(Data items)

++++

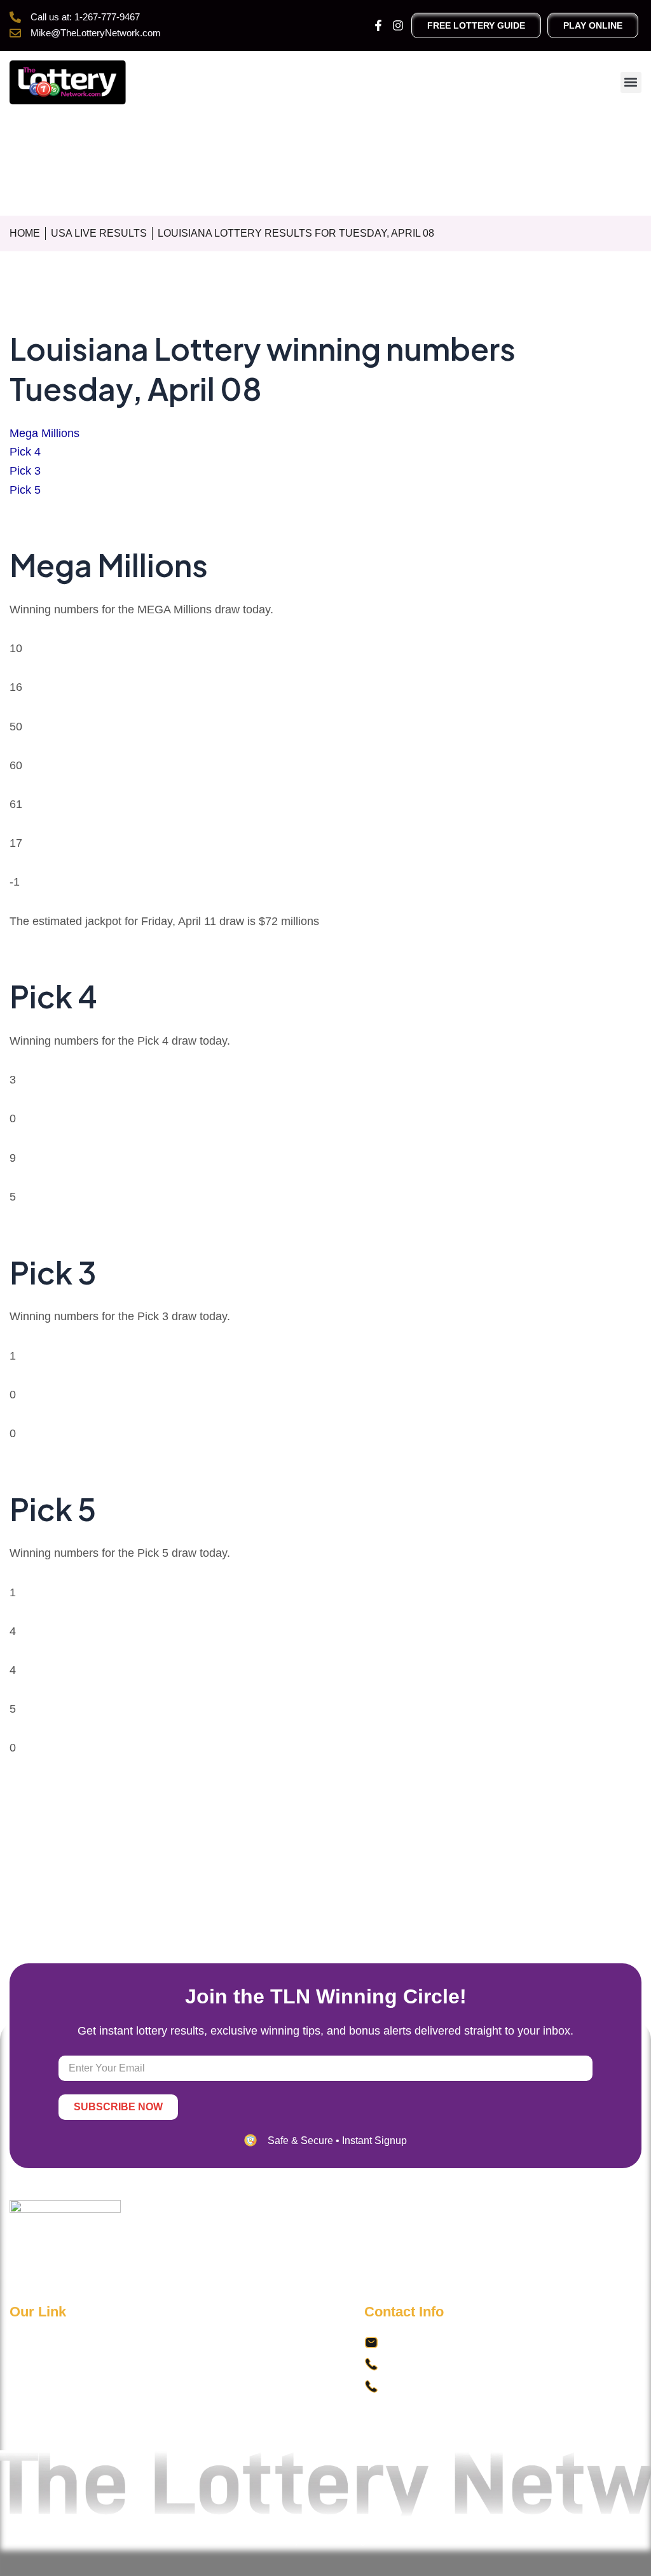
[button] (630, 82)
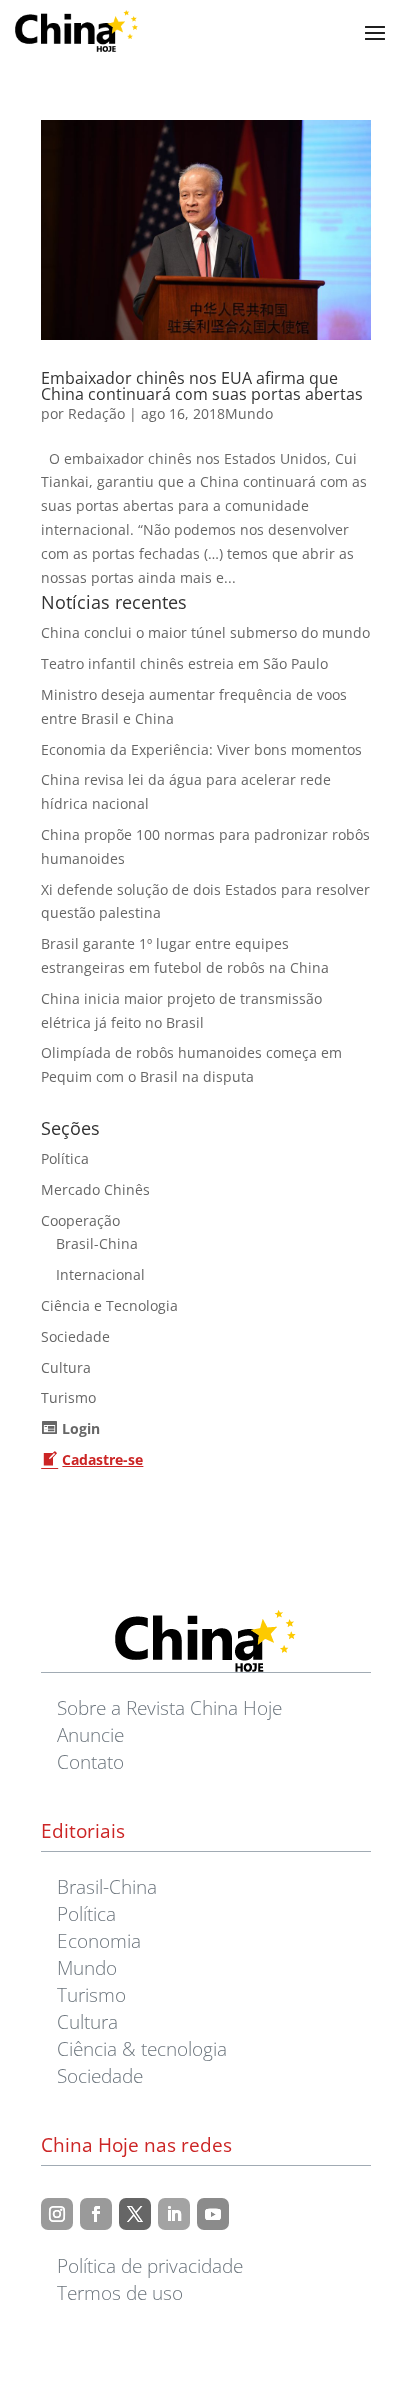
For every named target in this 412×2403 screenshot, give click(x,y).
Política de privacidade (150, 2265)
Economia (99, 1940)
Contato (90, 1761)
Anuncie (90, 1734)
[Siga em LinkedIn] (174, 2214)
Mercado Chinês (95, 1189)
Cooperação (80, 1220)
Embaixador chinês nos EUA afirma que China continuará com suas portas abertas (202, 386)
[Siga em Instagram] (57, 2214)
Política (65, 1158)
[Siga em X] (135, 2214)
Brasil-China (97, 1243)
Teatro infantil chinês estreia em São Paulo (184, 663)
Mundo (249, 413)
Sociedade (75, 1336)
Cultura (66, 1367)
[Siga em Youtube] (213, 2214)
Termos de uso (120, 2292)
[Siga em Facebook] (96, 2214)
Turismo (68, 1397)
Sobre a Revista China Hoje (169, 1707)
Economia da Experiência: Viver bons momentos (201, 749)
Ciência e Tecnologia (109, 1305)
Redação (96, 413)
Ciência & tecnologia (142, 2048)
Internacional (100, 1274)
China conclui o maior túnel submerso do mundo (205, 632)
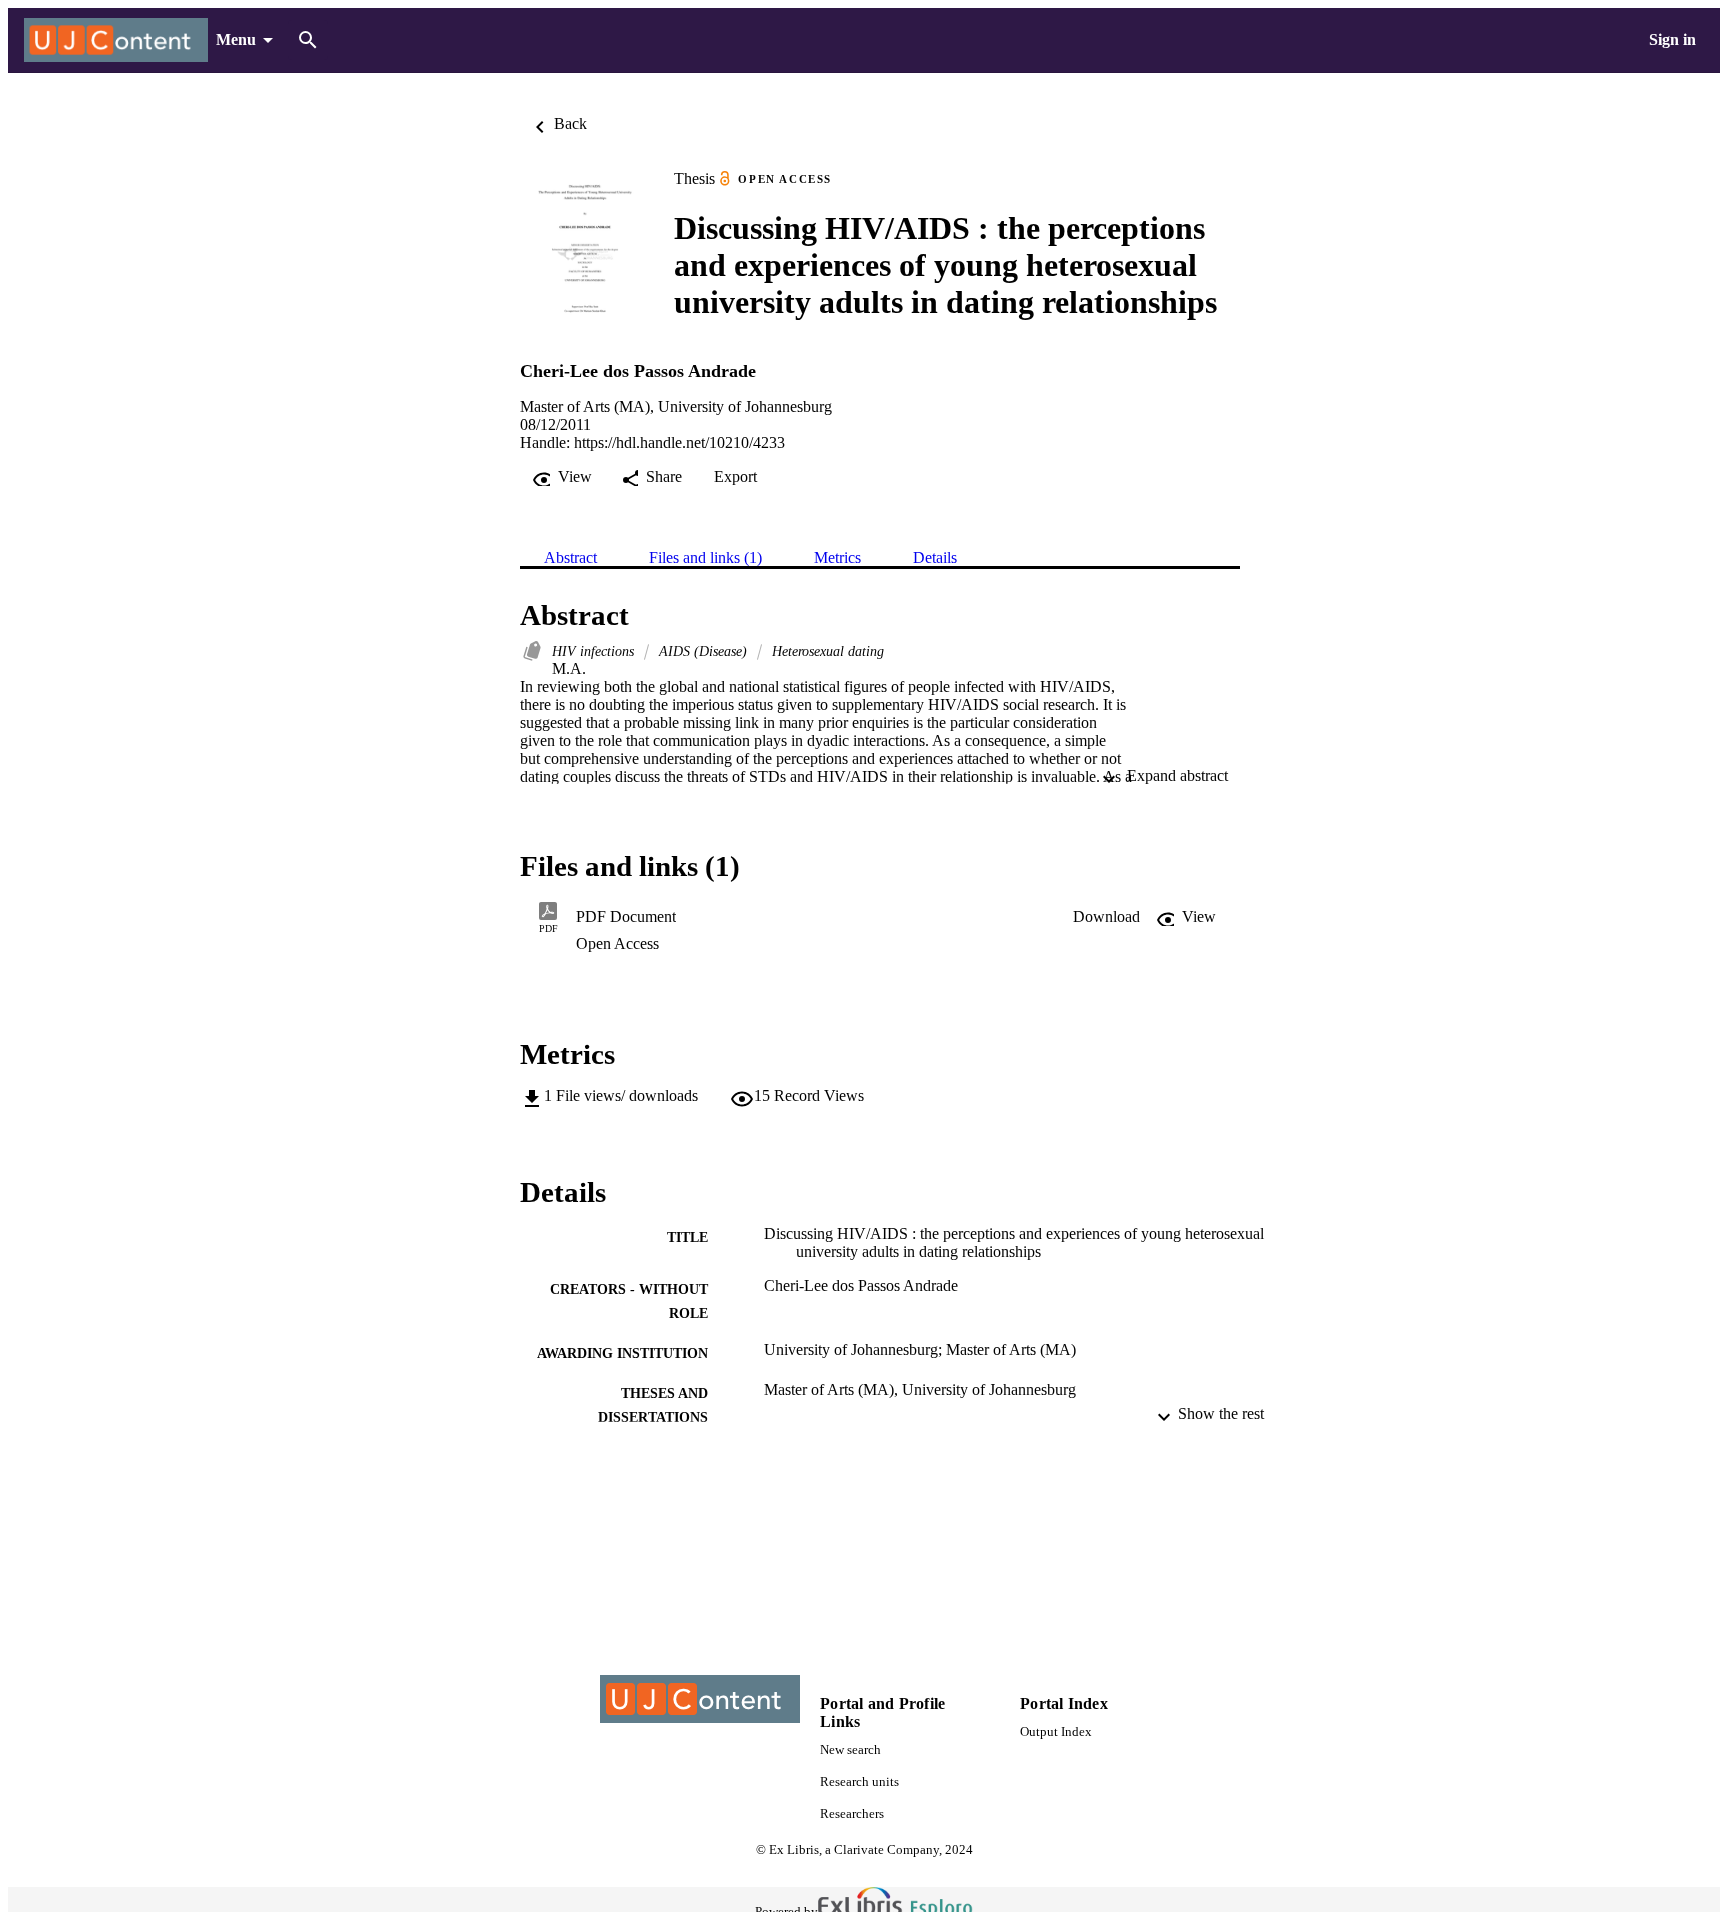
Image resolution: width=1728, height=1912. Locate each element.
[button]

++++

— EXERCISE INSTRUCTIONS —
Could you print all the entries exactly as they stand, with the pictures left out?

— RESPONSE BOX —
[button] (630, 82)
For every named target in this 412×2403 screenshot, give click(x,y).
Política de privacidade (150, 2265)
Economia (99, 1940)
Contato (90, 1761)
Anuncie (90, 1734)
[Siga em LinkedIn] (174, 2214)
Mercado Chinês (95, 1189)
Cooperação (80, 1220)
Embaixador chinês nos EUA afirma que China continuará com suas portas abertas (202, 386)
[Siga em Instagram] (57, 2214)
Política (65, 1158)
[Siga em X] (135, 2214)
Brasil-China (97, 1243)
Teatro infantil chinês estreia em São Paulo (184, 663)
Mundo (249, 413)
Sociedade (75, 1336)
Cultura (66, 1367)
[Siga em Youtube] (213, 2214)
Termos de uso (120, 2292)
[Siga em Facebook] (96, 2214)
Turismo (68, 1397)
Sobre a Revista China Hoje (169, 1707)
Economia da Experiência: Viver bons momentos (201, 749)
Ciência e Tecnologia (109, 1305)
Redação (96, 413)
Ciência & tecnologia (142, 2048)
Internacional (100, 1274)
China conclui o maior túnel submerso do mundo (205, 632)
Image resolution: width=1728, height=1912. Locate each element.
[button]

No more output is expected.